» **Extracted entries**
== == ==

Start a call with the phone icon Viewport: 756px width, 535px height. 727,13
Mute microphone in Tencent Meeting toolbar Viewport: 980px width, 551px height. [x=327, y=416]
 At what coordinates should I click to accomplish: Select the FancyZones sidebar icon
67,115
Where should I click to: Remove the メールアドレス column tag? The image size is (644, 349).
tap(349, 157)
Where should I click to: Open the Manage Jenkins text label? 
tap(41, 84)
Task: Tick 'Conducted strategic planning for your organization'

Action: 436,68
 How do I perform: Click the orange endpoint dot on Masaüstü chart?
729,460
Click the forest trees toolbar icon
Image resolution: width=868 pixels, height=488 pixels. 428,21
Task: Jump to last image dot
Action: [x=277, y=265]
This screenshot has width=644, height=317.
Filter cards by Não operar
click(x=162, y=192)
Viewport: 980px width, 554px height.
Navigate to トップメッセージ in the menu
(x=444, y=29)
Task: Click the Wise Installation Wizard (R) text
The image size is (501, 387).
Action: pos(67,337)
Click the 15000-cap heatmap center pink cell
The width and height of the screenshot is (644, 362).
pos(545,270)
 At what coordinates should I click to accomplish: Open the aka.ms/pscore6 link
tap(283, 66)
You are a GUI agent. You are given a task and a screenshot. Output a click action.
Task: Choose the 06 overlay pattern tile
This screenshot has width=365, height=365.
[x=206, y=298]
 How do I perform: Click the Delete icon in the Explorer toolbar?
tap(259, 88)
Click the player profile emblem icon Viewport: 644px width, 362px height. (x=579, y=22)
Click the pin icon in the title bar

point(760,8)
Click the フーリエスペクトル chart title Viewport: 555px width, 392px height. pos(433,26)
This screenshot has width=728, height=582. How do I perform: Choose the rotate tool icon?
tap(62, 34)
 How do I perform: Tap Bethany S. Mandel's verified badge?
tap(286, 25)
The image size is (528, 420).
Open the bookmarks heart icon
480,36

== == ==

In the stretch of rows from the line containing "At what coordinates should I click to accomplish: Open" through the end of the rows, swap "rotate tool" for "crop tool" and write those lines out again with nothing else changed.

» **Exercise output**
 At what coordinates should I click to accomplish: Open the aka.ms/pscore6 link
tap(283, 66)
You are a GUI agent. You are given a task and a screenshot. Output a click action.
Task: Choose the 06 overlay pattern tile
This screenshot has width=365, height=365.
[x=206, y=298]
 How do I perform: Click the Delete icon in the Explorer toolbar?
tap(259, 88)
Click the player profile emblem icon Viewport: 644px width, 362px height. (x=579, y=22)
Click the pin icon in the title bar

point(760,8)
Click the フーリエスペクトル chart title Viewport: 555px width, 392px height. pos(433,26)
This screenshot has width=728, height=582. How do I perform: Choose the crop tool icon?
tap(62, 34)
 How do I perform: Tap Bethany S. Mandel's verified badge?
tap(286, 25)
The image size is (528, 420).
Open the bookmarks heart icon
480,36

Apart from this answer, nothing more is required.